Not everyone is equally likely to get AIDS, notes former World Health Organization official James Chin in “Political Correctness Undermines AIDS Fight,” an editorial in today’s Washington Examiner. As he points out, “We now know that apart from a few HIV epidemics due to infected blood, epidemic HIV transmission has occurred only in populations with the highest HIV risk behaviors, principally having multiple and concurrent sex partners within overlapping sex networks or sharing needles with other injecting drug users.”
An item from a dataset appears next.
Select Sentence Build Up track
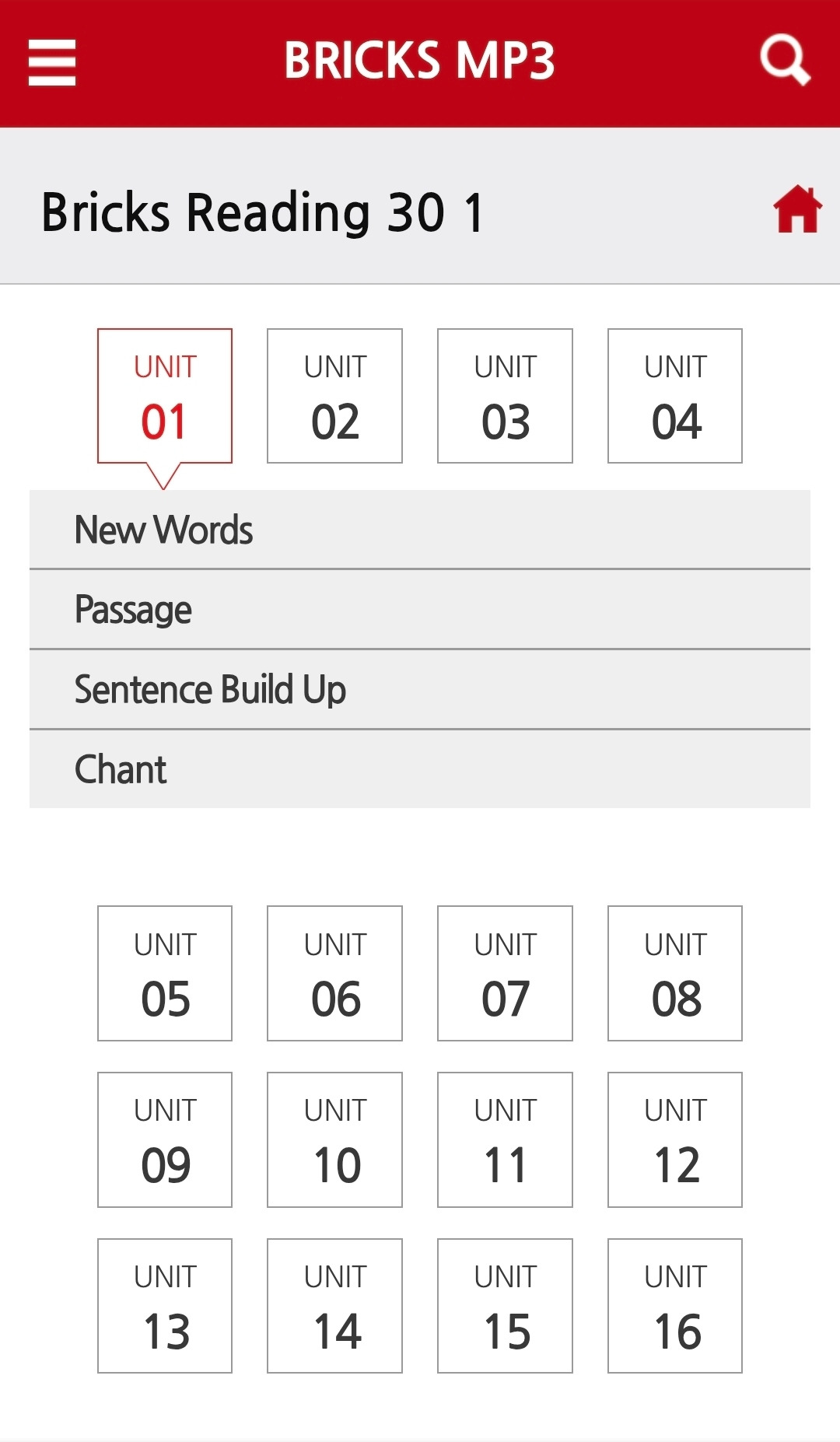 click(x=420, y=690)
Yet anti-AIDS programs continue to pretend that “anyone” is equally at risk to get AIDS. They continue to promote the “politically correct myth that poverty and discrimination are the driving forces of HIV epidemics, instead of risky sex.” They also promote the falsehood that vaginal and oral sex are just as risky as anal sex, even though “the head of HIV/AIDS at the World Health Organization admitted in June that ‘it is very unlikely there will be a heterosexual epidemic’ outside sub-Saharan Africa,” where “adults of both sexes in some countries routinely have several . . . overlapping sex partners.”
We wrote earlier about how AIDS rates are falling faster in impoverished African countries like Zimbabwe, where men can no longer afford multiple sex partners, than in prosperous neighboring countries like Botswana that receive lots of anti-AIDS money, and where multiple concurrent sex partners are commonplace.
Similarly, Chin notes that “numerous studies in Africa have consistently shown that the richest men and women have HIV prevalence rates two to three times higher than the poorest, probably because the rich can afford more sex partners.”
So much foreign aid money is being spent on AIDS that countries like Botswana can’t handle it all.
In poor African countries like Lesotho, “H.I.V.-infected children are offered exemplary treatment, while children suffering from much simpler-to-treat diseases are left untreated, sometimes to die,” notes an AIDS researcher quoted in a post at Reason entitled “Too Much Money for AIDS.” The huge amount of AIDS spending also results in a brain drain that harms primary care.